Las restricciones dietéticas, ya sean forzadas o una decisión consciente, pueden afectar significativamente no solo el bienestar físico de una persona, sino también su estado psicológico. Controlar la alimentación, renunciar a alimentos habituales o seguir normas dietéticas estrictas puede cambiar las emociones, las reacciones conductuales e incluso la autoestima. Junto con la psicóloga clínica Marie Ro, los expertos explican en qué casos las restricciones dietéticas se vuelven peligrosas para la psique y a qué señales debemos prestar atención.
El impacto de la comida en las emociones es fácil de notar en la vida cotidiana. El hambre intensa suele ir acompañada de irritabilidad, disminución de la concentración y cambios repentinos de humor. Este es un claro ejemplo de cómo la falta de alimentos o nutrientes afecta el funcionamiento del cerebro. El cuerpo utiliza constantemente lo que comemos como fuente de energía y material de construcción para las células, incluidas las nerviosas.
Uno de los mecanismos clave de interacción entre la nutrición y la psique es el eje intestino-cerebro. El microbioma intestinal produce moléculas que afectan no solo la digestión, sino también el sistema inmunitario y la actividad de las células nerviosas.
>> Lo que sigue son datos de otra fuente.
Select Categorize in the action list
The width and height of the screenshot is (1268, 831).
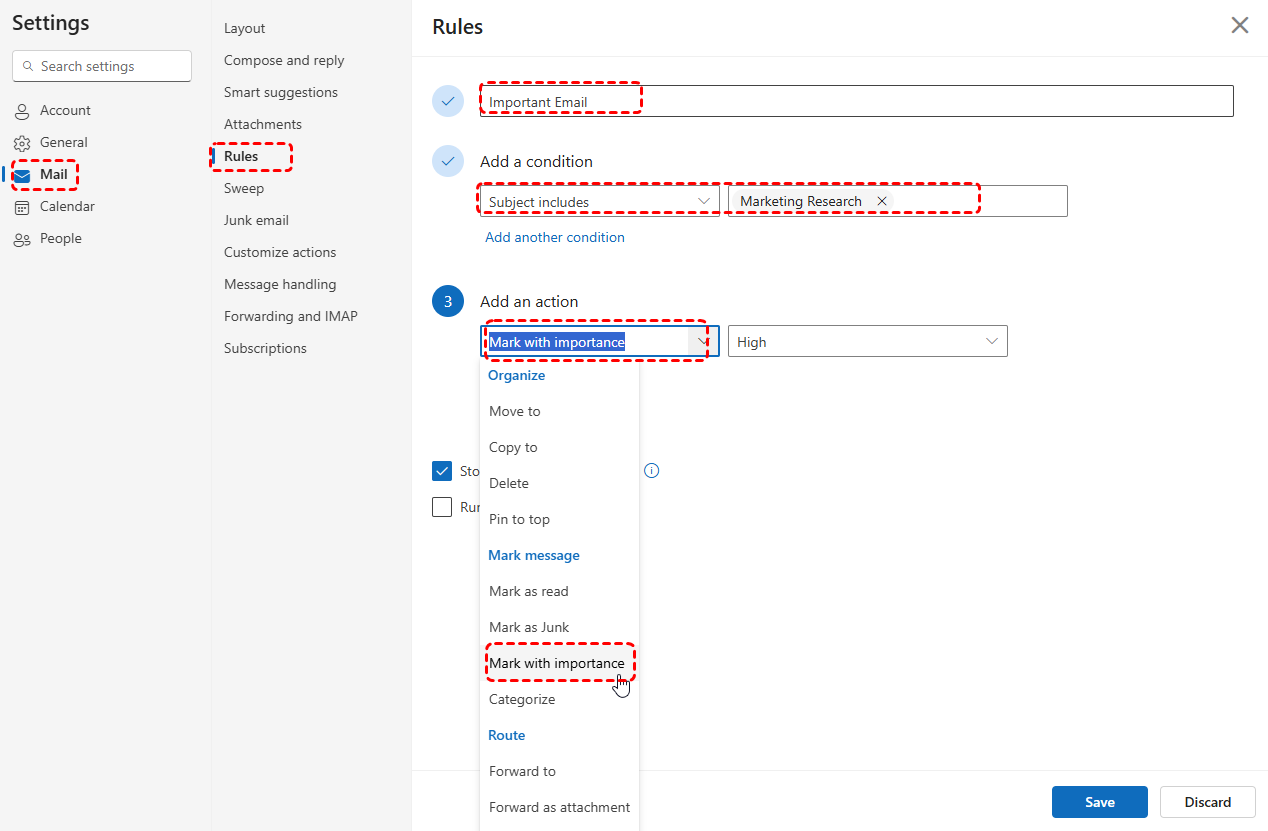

La alteración del equilibrio de la microflora, que puede ocurrir debido a enfermedades, el consumo excesivo de alimentos procesados o la toma de ciertos medicamentos, según investigaciones, aumenta el riesgo de desarrollar ansiedad y estados depresivos.
El cerebro necesita un aporte regular de aminoácidos, ácidos grasos omega-3, vitaminas del complejo B y antioxidantes para sintetizar neurotransmisores: serotonina, dopamina y otras sustancias responsables de la motivación, el estado de ánimo y la sensación de estabilidad. Cuando una dieta es pobre en estos componentes y se basa en las llamadas calorías vacías, el sistema nervioso opera en un déficit constante. Esto hace que la persona sea más vulnerable al estrés, el agotamiento emocional y los cambios de humor.
Los expertos destacan que una dieta variada y flexible ayuda a mantener el equilibrio psicológico. Añadir fibra, verduras, legumbres y alimentos fermentados al menú diario ayuda a aumentar la diversidad de bacterias beneficiosas en el intestino y a reducir la inflamación. A largo plazo, esto se asocia con una mejor resistencia al estrés, una mayor claridad mental y un estado emocional más estable.
Los expertos enfatizan que las restricciones dietéticas no deben convertirse en una fuente constante de estrés, culpa o miedo. Si el control de la alimentación comienza a afectar negativamente el estado de ánimo, causar ansiedad o crisis nerviosas, es una señal para reconsiderar tu enfoque nutricional y, si es necesario, consultar con un especialista.